(Beginning of GIVEN ENTRIES)

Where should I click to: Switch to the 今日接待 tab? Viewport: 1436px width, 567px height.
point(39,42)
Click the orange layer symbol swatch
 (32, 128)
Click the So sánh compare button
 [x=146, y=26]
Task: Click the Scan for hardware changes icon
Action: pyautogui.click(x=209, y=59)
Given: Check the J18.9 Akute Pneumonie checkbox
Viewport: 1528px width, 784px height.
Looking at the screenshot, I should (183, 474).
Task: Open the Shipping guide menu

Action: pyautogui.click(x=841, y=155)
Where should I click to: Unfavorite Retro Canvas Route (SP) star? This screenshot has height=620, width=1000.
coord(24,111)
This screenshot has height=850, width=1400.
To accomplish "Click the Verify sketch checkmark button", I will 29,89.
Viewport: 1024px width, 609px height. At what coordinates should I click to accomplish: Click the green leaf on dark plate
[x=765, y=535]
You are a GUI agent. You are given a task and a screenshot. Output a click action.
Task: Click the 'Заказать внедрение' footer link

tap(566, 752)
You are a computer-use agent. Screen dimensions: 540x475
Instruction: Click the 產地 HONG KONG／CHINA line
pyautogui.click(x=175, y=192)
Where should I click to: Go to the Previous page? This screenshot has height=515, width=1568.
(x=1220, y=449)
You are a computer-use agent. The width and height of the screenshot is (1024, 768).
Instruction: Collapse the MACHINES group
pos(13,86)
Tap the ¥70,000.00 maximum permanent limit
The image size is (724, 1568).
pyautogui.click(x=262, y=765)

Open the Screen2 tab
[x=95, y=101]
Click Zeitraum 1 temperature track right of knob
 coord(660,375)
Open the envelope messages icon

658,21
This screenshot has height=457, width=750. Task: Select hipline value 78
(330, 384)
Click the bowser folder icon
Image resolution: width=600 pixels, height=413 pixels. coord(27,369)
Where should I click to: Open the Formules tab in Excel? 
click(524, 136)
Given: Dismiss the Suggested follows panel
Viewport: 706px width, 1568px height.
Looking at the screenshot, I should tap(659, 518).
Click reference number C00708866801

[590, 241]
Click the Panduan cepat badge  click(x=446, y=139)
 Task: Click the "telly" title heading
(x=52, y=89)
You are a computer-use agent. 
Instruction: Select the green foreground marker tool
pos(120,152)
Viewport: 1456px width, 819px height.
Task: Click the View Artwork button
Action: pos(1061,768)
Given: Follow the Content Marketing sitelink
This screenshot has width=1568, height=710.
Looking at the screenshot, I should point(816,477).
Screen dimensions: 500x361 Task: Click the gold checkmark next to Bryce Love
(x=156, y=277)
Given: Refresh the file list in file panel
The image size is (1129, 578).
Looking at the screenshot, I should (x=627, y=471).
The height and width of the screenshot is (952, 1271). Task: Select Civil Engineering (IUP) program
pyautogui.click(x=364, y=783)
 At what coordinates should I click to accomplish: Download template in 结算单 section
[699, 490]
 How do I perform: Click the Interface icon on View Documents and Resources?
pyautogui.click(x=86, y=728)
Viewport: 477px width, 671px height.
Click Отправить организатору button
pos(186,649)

(End of GIVEN ENTRIES)

◆ **WHAT TO DO**
Restate the material word for word.

◆ **SOLUTION BELOW**
Where should I click to: Switch to the 今日接待 tab? Viewport: 1436px width, 567px height.
point(39,42)
Click the orange layer symbol swatch
 (32, 128)
Click the So sánh compare button
 [x=146, y=26]
Task: Click the Scan for hardware changes icon
Action: pyautogui.click(x=209, y=59)
Given: Check the J18.9 Akute Pneumonie checkbox
Viewport: 1528px width, 784px height.
Looking at the screenshot, I should (183, 474).
Task: Open the Shipping guide menu

Action: pyautogui.click(x=841, y=155)
Where should I click to: Unfavorite Retro Canvas Route (SP) star? This screenshot has height=620, width=1000.
coord(24,111)
This screenshot has height=850, width=1400.
To accomplish "Click the Verify sketch checkmark button", I will 29,89.
Viewport: 1024px width, 609px height. At what coordinates should I click to accomplish: Click the green leaf on dark plate
[x=765, y=535]
You are a GUI agent. You are given a task and a screenshot. Output a click action.
Task: Click the 'Заказать внедрение' footer link

tap(566, 752)
You are a computer-use agent. Screen dimensions: 540x475
Instruction: Click the 產地 HONG KONG／CHINA line
pyautogui.click(x=175, y=192)
Where should I click to: Go to the Previous page? This screenshot has height=515, width=1568.
(x=1220, y=449)
You are a computer-use agent. The width and height of the screenshot is (1024, 768).
Instruction: Collapse the MACHINES group
pos(13,86)
Tap the ¥70,000.00 maximum permanent limit
The image size is (724, 1568).
pyautogui.click(x=262, y=765)

Open the Screen2 tab
[x=95, y=101]
Click Zeitraum 1 temperature track right of knob
 coord(660,375)
Open the envelope messages icon

658,21
This screenshot has height=457, width=750. Task: Select hipline value 78
(330, 384)
Click the bowser folder icon
Image resolution: width=600 pixels, height=413 pixels. coord(27,369)
Where should I click to: Open the Formules tab in Excel? 
click(524, 136)
Given: Dismiss the Suggested follows panel
Viewport: 706px width, 1568px height.
Looking at the screenshot, I should tap(659, 518).
Click reference number C00708866801

[590, 241]
Click the Panduan cepat badge  click(x=446, y=139)
 Task: Click the "telly" title heading
(x=52, y=89)
You are a computer-use agent. 
Instruction: Select the green foreground marker tool
pos(120,152)
Viewport: 1456px width, 819px height.
Task: Click the View Artwork button
Action: pos(1061,768)
Given: Follow the Content Marketing sitelink
This screenshot has width=1568, height=710.
Looking at the screenshot, I should point(816,477).
Screen dimensions: 500x361 Task: Click the gold checkmark next to Bryce Love
(x=156, y=277)
Given: Refresh the file list in file panel
The image size is (1129, 578).
Looking at the screenshot, I should (x=627, y=471).
The height and width of the screenshot is (952, 1271). Task: Select Civil Engineering (IUP) program
pyautogui.click(x=364, y=783)
 At what coordinates should I click to accomplish: Download template in 结算单 section
[699, 490]
 How do I perform: Click the Interface icon on View Documents and Resources?
pyautogui.click(x=86, y=728)
Viewport: 477px width, 671px height.
Click Отправить организатору button
pos(186,649)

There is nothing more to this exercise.